Data provided:
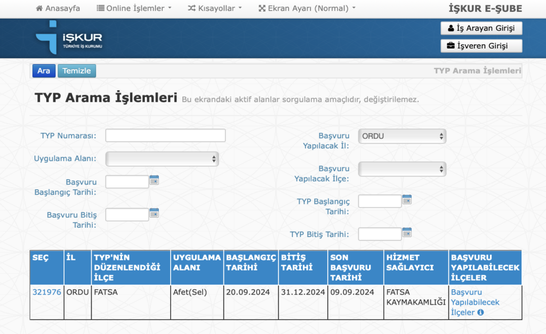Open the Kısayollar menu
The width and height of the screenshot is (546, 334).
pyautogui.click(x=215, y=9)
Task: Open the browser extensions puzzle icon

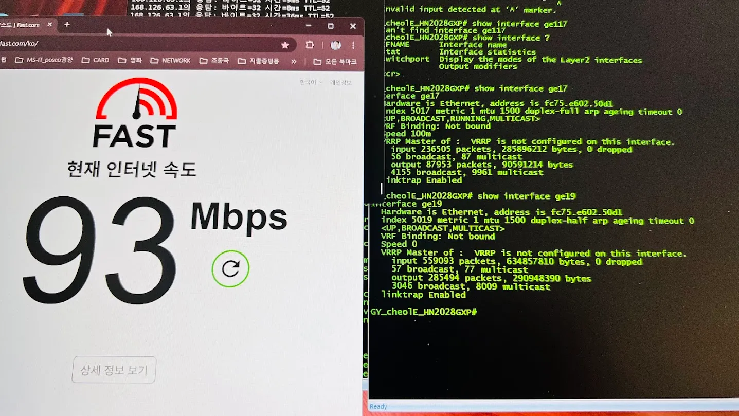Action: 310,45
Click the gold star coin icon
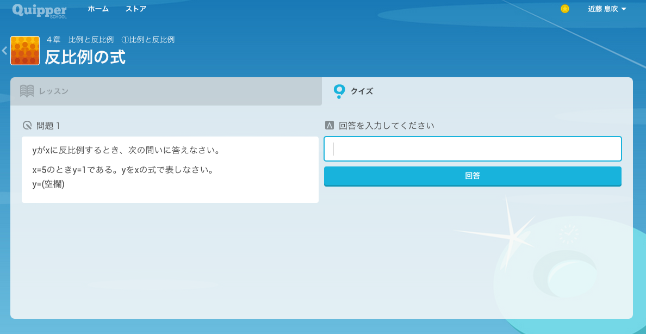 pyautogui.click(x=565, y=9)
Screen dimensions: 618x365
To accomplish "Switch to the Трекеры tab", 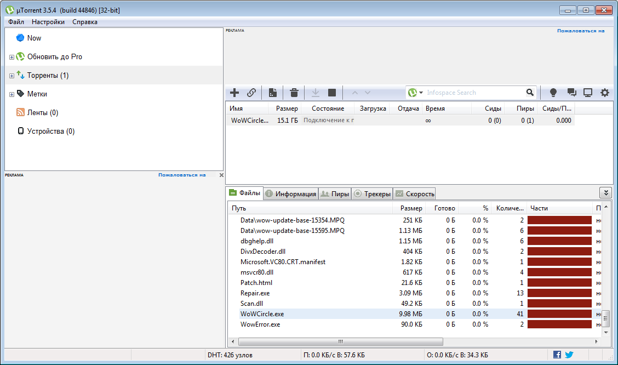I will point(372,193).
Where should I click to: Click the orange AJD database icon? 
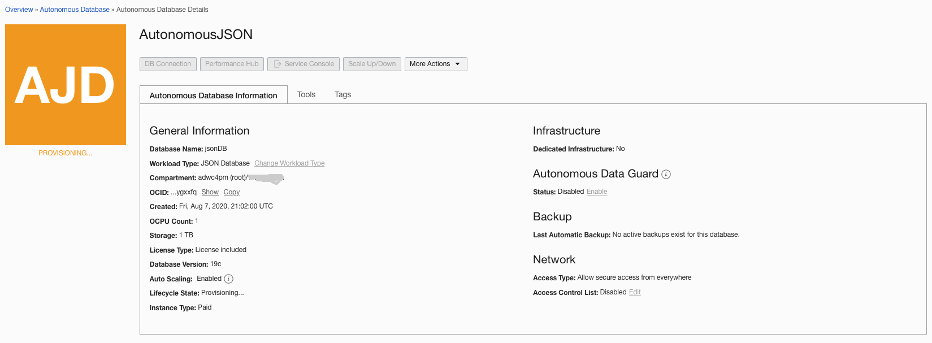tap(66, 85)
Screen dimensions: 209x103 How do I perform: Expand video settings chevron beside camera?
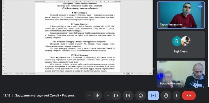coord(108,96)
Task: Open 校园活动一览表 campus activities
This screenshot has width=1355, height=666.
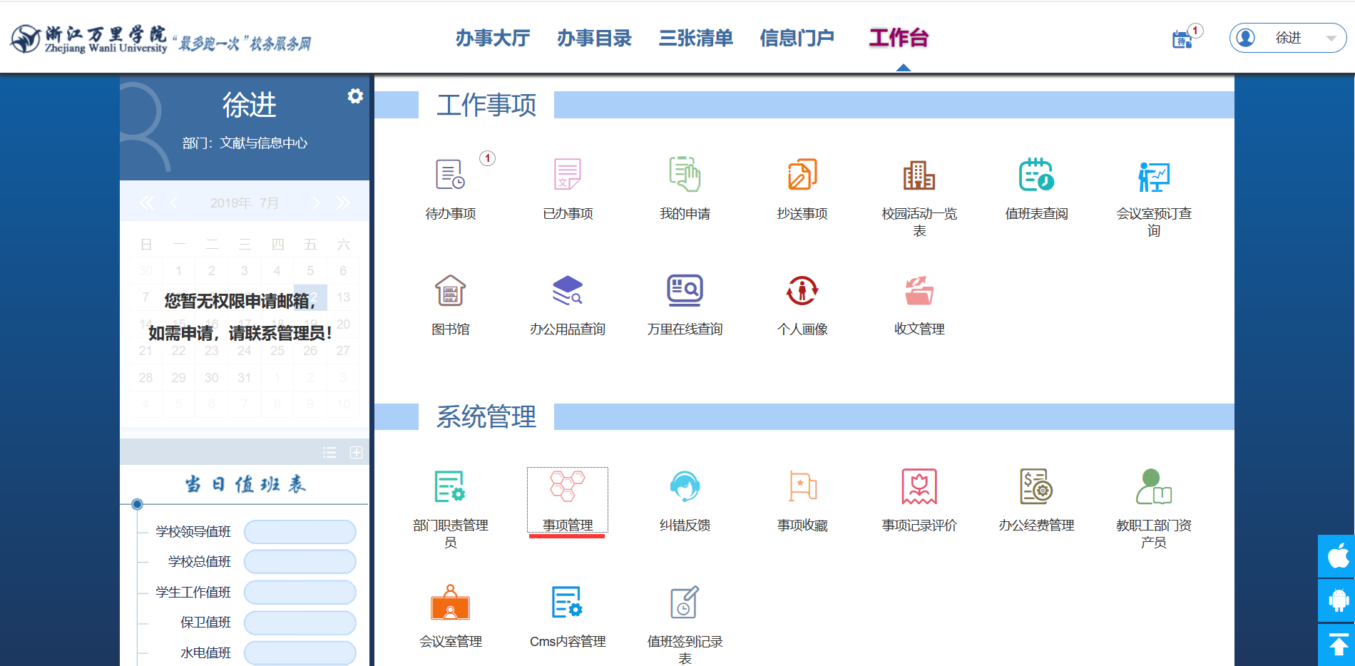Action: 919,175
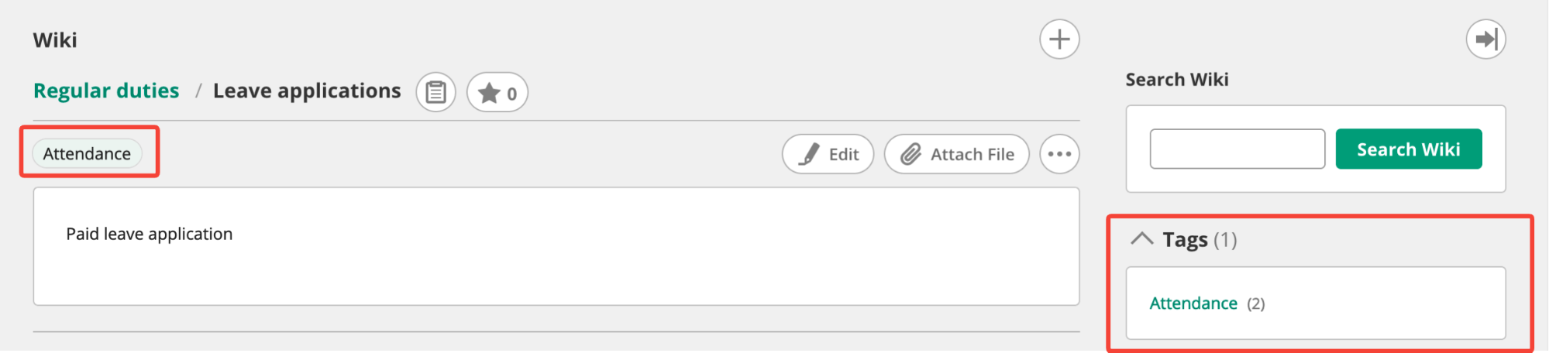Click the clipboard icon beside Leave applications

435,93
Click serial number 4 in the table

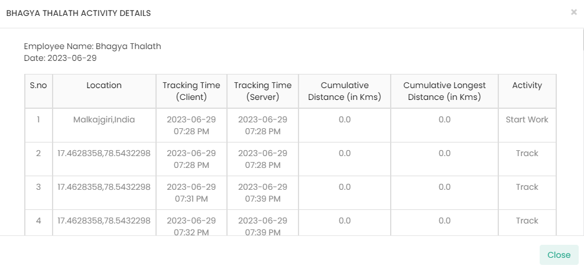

---

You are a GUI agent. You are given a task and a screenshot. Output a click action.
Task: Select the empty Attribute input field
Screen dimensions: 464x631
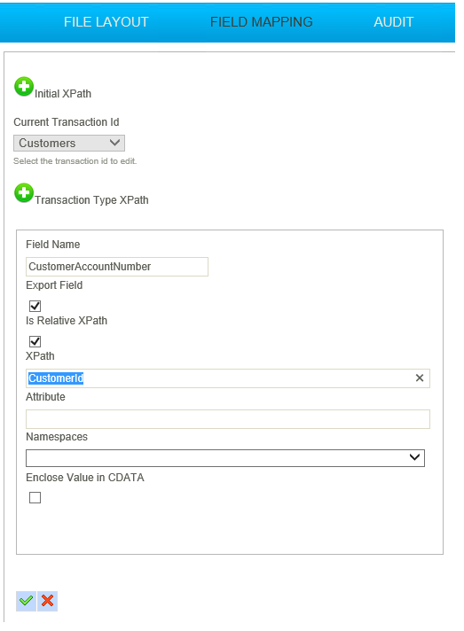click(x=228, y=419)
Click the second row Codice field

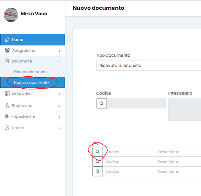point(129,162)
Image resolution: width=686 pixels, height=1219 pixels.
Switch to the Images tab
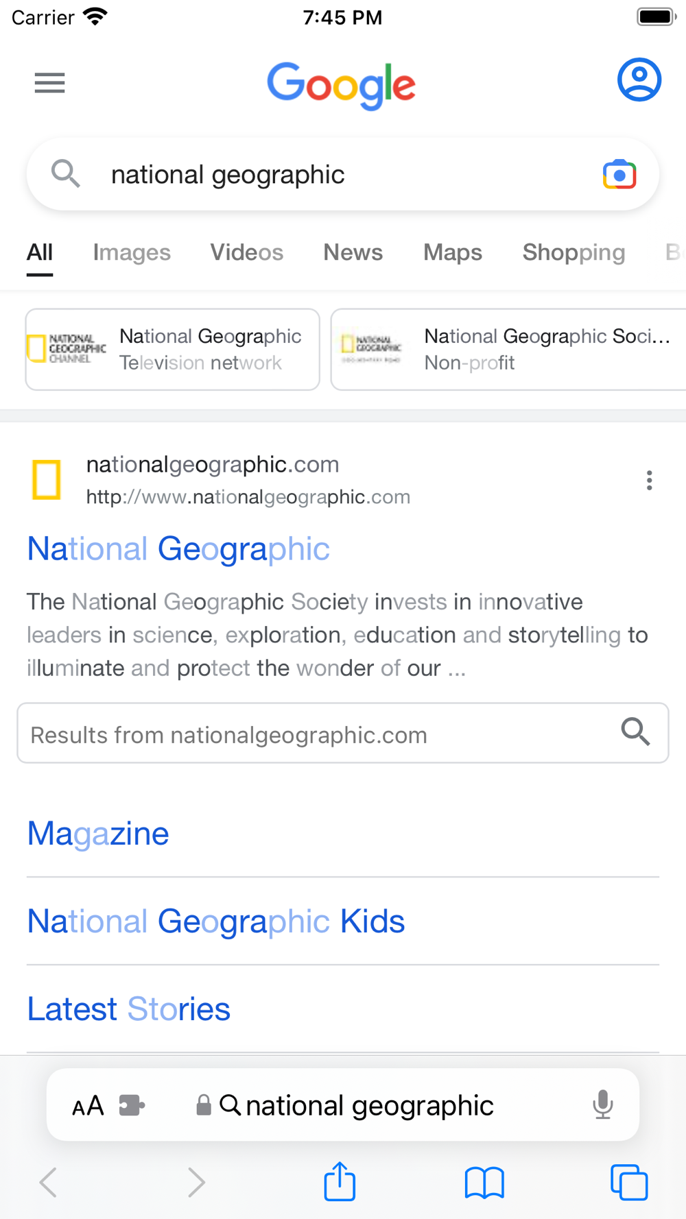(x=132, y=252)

Aim of the task:
Edit the records starting at the line containing "Task: Open 校园活动一览表 campus activities" and ending at the line containing "Click serial number 4 in the table" by changing "serial number" to "entry number" and keeping everything else the same. Return only those lines, without the pictures.

Output below:
Task: Open 校园活动一览表 campus activities
This screenshot has width=1355, height=666.
Action: 919,175
Click the clipboard icon beside Leave applications

435,93
Click entry number 4 in the table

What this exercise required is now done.